Stage Development Psychology
February 5, 2007 by Bill Joiner
Filed under Roots of Leadership Agility
Earlier this evening, about a dozen brave souls showed up, in spite of freezing winds, at the Harvard Coop bookstore for a talk and conversation about Leadership Agility. The Q&A went on for a full hour. A very bright, fun and interested group.
It was a pleasure to be back in Harvard Square, my old stopping ground from my days at the Harvard Graduate School of Education (late 1970s and early 1980s), where many of the roots of Leadership Agility lie. One part of the school was (and to an extent still is) a hotbed of research on stage development psychology. William Perry had already published his book tracing the development of college students from what we call the Conformer stage, through the Expert stage, and into the Achiever stage. Bob Kegan published The Evolving Self, a wonderful book that, among other things, showed how stage development psychology is relevant to psychotherapy.
Harry Lasker was also teaching at the Ed School back then. Lasker was the first researcher to examine the relationship between leadership and what Jane Loevinger (another leading stage development psychologist) called stages of ego development. Russ Volckmann, editor of the Integral Leadership Review (see my Nov. 17 post), recently did a great interview with Lasker, taking him back through this period and its influence on his current work.

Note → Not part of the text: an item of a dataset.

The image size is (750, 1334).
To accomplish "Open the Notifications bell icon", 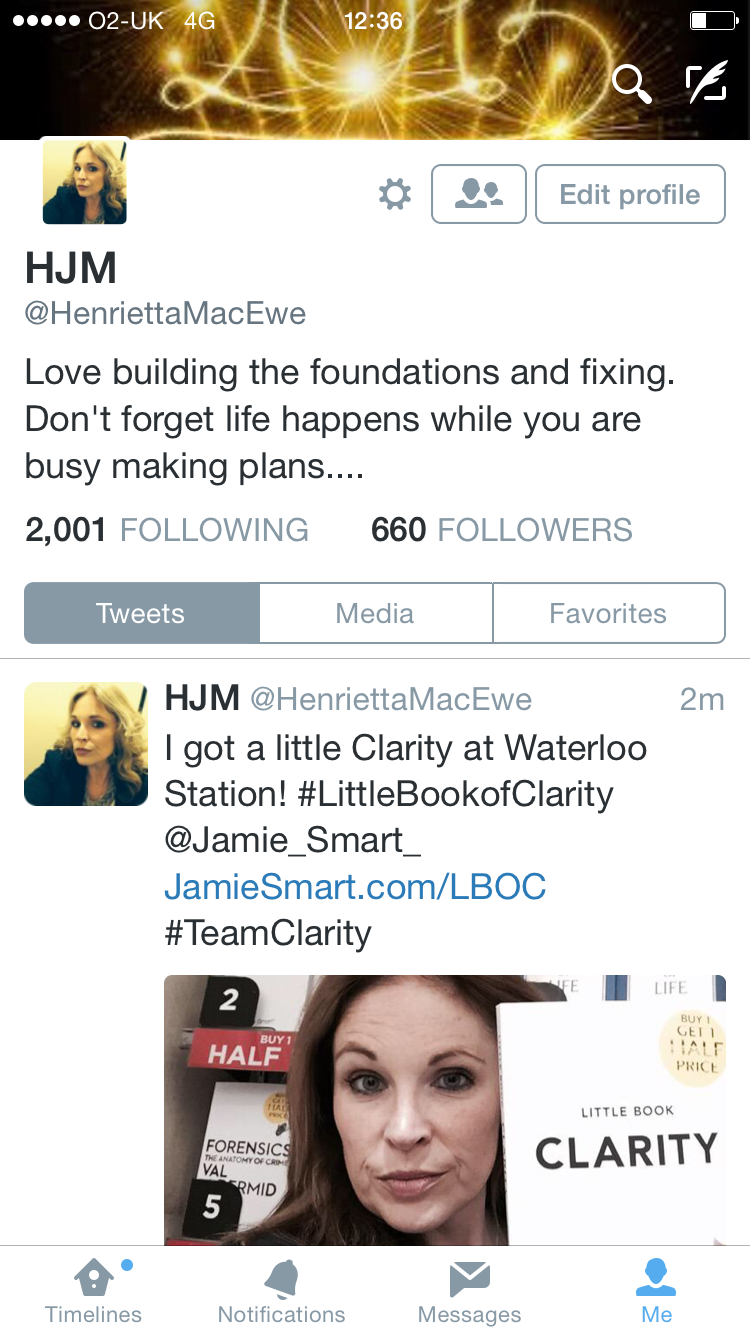I will 281,1278.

The framework of developmental stages upon which the Leadership Agility is based draws on the sources mentioned above, other leading stage development psychologists, and our own research.
What’s the connection between stage development psychology and agility? As people grow through these developmental stages, their mental and emotional capacities for responding effectively to change and complexity evolve accordingly. Through our research for the book, we were able to discover and document how these capacities translate into effective leadership practices.